Can I Upload or Not?
The ruling of the Court of Milan, whose motivations have recently become known, which found three Google managers guilty of six months of imprisonment for the unlawful handling of private data, has been hotly debated. The facts are known: an autistic child is verbally and physically abused by some schoolmates who film the whole thing with a cell phone and then upload it on Google Video. The video stays online for two months and gets to the top ten of the most fun videos (sic), before being removed due to the intervention of the Italian Postal Police. But what are the implications of the Italian judicial decision? The first is possibly the least interesting. It just confirms in what kind of esteem the giant from Mountain View holds our institutions. The comment by CEO Eric Schmidt on the Financial Times speaks for itself: ""The judge was flat wrong. So let's pick at random three people and shoot them. It's bullshit. It offends me and it offends the company." He didn't take it well, did he?
But Schmidt and others are in error when they dismiss the whole thing as a blunder made by Mr Magi, the Milanese judge. In fact, an important effect of the decision is that from now on it will be much harder for Google to elude the obligations imposed by Italian and EU regulations by claiming the principle of "no server, no law". According to this principle, the fact the Google's servers are located in Silicon Valley shelters them from Italian laws for the protection of privacy. The judge found that the laws are applicable and that the Italian judge is competent whenever the handling of personal data takes place in Italy, such as with the diffusion of videos on Google Italy. But if Italian and European norms are applicable, then providers from now own will have to take their obligations seriously when it comes to dealing with sensitive date. But the judge did not list among these obligations the preventive control of all the uploaded materials, contraary to what some have claimed. Not only because this is technically impossible, but because it would go against Italian and EU law which exempts Internet providers from the duty of surveillance on user activity. What Google should have done and should do is to make clear to users who want to upload videos where third persons are featured, that they must first obtain their written authorization before doing so.

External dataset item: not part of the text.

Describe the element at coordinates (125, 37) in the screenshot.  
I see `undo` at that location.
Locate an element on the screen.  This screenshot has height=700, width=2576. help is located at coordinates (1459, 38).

In spite of the rhetorical tones which have portrayed the decision of the Court of Milan as an attack on the freedom of expression, at the root of the case there is the problem of rebalancing a whole business model. In other words, how approriate and cost-effective is it for Google to spend more to respect Italian and EU law on the protection of personal data?
Two considerations now, one legal, the other economic - knowing full well I'm swimming against the tide. First, I don't think the exemption of responsibility of ISPs extends to all Google services. How can you say that Google video (and now YouTube) with its sophisticated systems of indexing and filtering have no control on the data of the service provider? Second, it's likely that the e-commerce directive adopted in 2001 and which states the principle of the exemption of responsibility had in mind those ISPs which supplied a connection to the web in exchange for a fee, and not those, like Google, who make their money not from the connection service, which is free, but from the advertising hosted on the platform.